Où
se trouve le siège de l’identité ? Est-ce dans notre cerveau, notre tête ? Ou est-ce dans le corps ?
Voilà la question que se pose Hubbert Haddad dans son roman aux allures de
science-fiction. Corps désirable oscille
entre rationalisme et sensualisme.
Cédric,
journaliste d’investigation qui met en danger l’industrie pharmaceutique, est
victime d’un accident. Il plonge dans le coma, le pronostic vital est engagé,
les médecins n’ont pas d’espoir. Jusqu’ici, rien d’anormal. Mais, c’est sans
compter sur le père de Cédric, grand ponte d’un des plus grands groupes
industriels dont il dénonce les abus.

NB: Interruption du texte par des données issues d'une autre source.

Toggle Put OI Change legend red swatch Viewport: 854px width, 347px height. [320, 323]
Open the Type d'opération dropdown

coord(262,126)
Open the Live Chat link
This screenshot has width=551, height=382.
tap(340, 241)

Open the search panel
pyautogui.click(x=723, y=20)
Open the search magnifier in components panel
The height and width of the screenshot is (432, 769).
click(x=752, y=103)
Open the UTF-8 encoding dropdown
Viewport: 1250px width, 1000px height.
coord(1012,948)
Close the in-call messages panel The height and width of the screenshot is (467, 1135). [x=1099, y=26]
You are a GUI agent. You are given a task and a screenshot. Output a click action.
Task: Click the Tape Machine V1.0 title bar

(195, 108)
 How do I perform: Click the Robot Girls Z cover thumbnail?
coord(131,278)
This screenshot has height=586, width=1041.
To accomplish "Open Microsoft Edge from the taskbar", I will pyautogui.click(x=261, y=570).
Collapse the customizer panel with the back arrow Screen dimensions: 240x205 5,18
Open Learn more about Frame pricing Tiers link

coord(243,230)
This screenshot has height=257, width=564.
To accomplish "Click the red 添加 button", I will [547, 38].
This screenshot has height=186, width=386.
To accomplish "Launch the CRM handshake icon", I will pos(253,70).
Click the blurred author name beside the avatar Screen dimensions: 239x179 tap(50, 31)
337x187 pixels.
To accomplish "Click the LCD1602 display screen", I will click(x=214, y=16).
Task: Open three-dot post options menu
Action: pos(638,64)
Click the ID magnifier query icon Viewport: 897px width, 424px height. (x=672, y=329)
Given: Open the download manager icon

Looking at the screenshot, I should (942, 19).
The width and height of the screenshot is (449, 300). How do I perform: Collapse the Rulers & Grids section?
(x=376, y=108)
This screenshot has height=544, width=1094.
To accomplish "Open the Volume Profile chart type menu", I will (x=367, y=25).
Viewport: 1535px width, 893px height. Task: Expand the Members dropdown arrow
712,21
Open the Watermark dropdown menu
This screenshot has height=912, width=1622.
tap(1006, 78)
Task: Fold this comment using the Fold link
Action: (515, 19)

Ce père écrasant met en jeu toute sa
fortune pour sauver la vie de son fils, et engage l’un des chirurgiens les plus
novateurs dans le domaine de la greffe : il va greffer un nouveau corps
à la tête de Cédric. Où est-ce la tête de Cédric qui sera greffée à un nouveau
corps ? Là se dessine tout l’enjeu du roman.
Après
cette greffe, ce sera la lente réappropriation ou au contraire le dessaisissement
d’un corps qu’il ne connaît pas et qui semble lui-même le méconnaître. Le
cerveau tente de recoller les morceaux d’une identité qui s’évapore. L’identité
ne siège visiblement pas que dans notre tête, comme l’Occident l’impose. Le
corps, ce corps mémoriel, où les sens ont laissé des traces indélébiles du
passé, parle, et la tête ne le comprend pas, ou plus. Le roman joue sur cette antinomie entre la tête et
le corps, que nous passons toujours en second. Ce jeu s’inscrit aussi dans
les lieux : lorsqu’il rentre dans son appartement parisien, Cédric cherche
un retour à une identité connue, consciente, qui est celle de son cerveau.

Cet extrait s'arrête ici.